The suburban “good life,” in both actual practice and idealized representations, functions as a vanguard to the neoliberal order by effectively removing the suburbs as a site for critical politics and revolutionary activities. The suburbs were created as political sterilized locations of hegemonic interests and most suburban politics are self-interested politics involving taxes, property values, and local schools. In fact, the history of suburban politics are largely related to protecting their own interests, whether that is preventing black homeownership, or insisting on better quality local education for their children.
The suburban life pacifies and disciplines the exploitable subject while also orienting the suburban subject towards economically productive ways of life that further the perceived universal rationality of neoliberal discourse and embed a distractive and self-interested characterization within suburban life (Foucault, 1977). Although the suburban subject has long been subject to the logic of consumerist society and private property ownership under capitalism, current digital and neoliberal conditions reveal an increasingly durable and obdurate subjectivity specifically centralized and anchored through the trifecta of “home, family, and career” as a primary rubric of self-optimization.
This structural precedent creates a subject who is further removed from the worsening societal situation, who deal in digital images of their own evidence of a “good life,” while simultaneously and more quietly experiencing growing precarity and instability as a class behind the digital visibility of their lives (See: the double meaning of the freedom in labor/capitalist relations, Marx, [1867] 1990).
Considering the present diagnostics of our critical times which I have been writing about, I would argue that the historical source of the postwar American illusion of the “good life” and the means of dream-making are found within the suburban apparatus as a technology of capital. From the advent of television and mass production to today’s digital society, suburbs have played a crucial role as the imaginary space for the American Dream as a universal claim to the “good life” (Baumgartner, 1988; Baxandall & Ewen, 2000).
However, it is essential to recognize that the “good life” is not solely created within the suburbs but is constructed through a mutual relationship with society, resulting in a feedback loop between image and reality.
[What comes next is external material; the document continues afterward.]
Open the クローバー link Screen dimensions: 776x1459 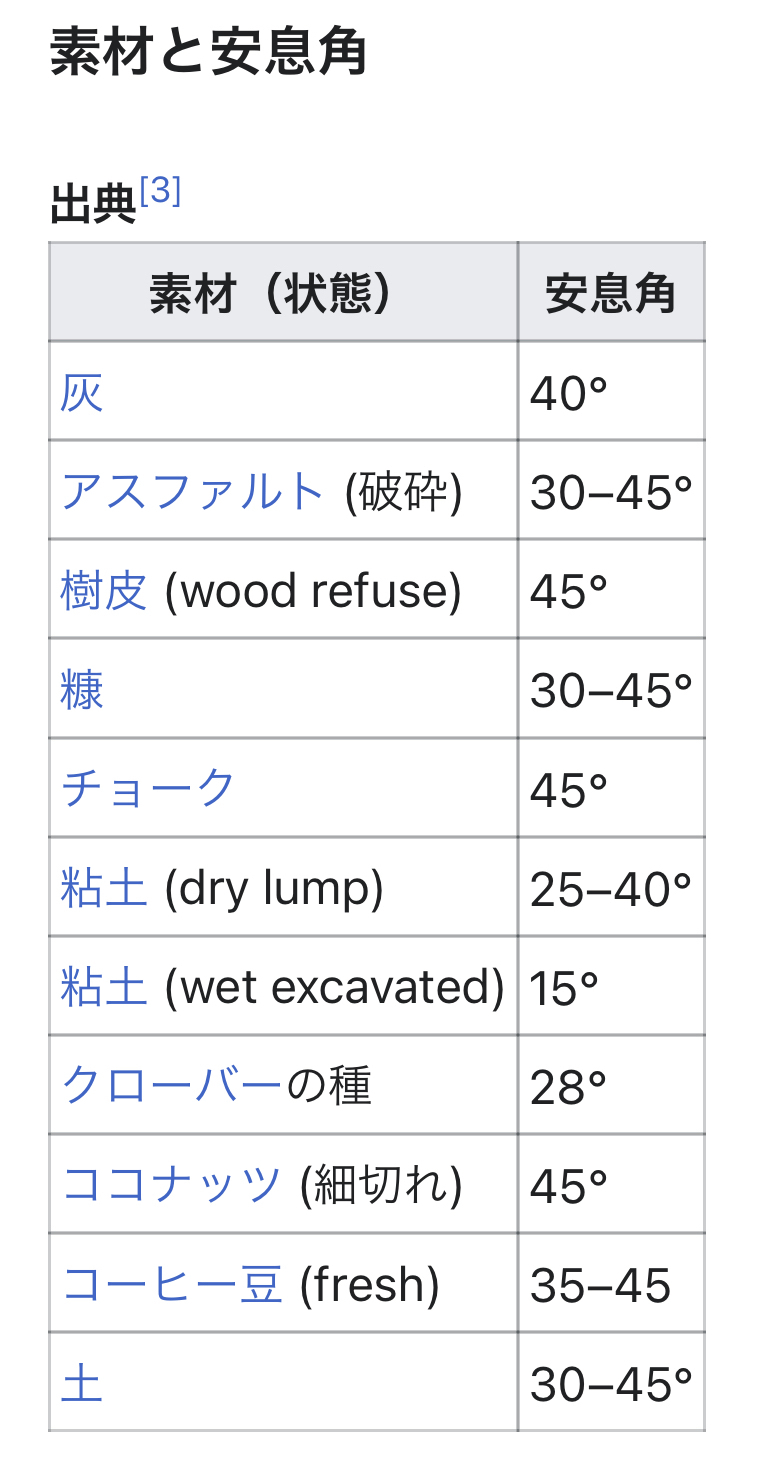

The suburban apparatus, aligning with Foucault’s notion of technological apparatuses and adjacencies (Foucault, 1980), serves to actualize, activate, and embody the illusory portrayals of the “good life.” The suburbs then function as the field in which the attempted practices and habits occur that promote this image of the “good life” through the suburbanite and all that this identity believes and upholds (Kenny, 1996).
So to summarize, both the suburban “good life” and its idealized representations of the American dream contribute to the current neoliberal order by distancing the suburban subject from critical politics and revolutionary notions. This has been the historical function of the suburban image since WWII. The suburban apparatus in day to day life plays a crucial role in actualizing the illusion of the “good life,” through the subjective embodiments of the suburbanite, that inflects the feedback loop between ideal images of the “good life” and the present neoliberal reality.
This constitutive dynamic aligns with Foucault’s notion of neoliberal technological apparatuses and adjacencies, and can help demonstrate how the suburban apparatus serves as a disciplinary political force that shapes suburban subjectivity and perpetuates today’s neoliberal values by embedding its values, modes, and beliefs, through both generative and restrictive means, within the very lives of the suburban subject (Foucault, 1977; 1980).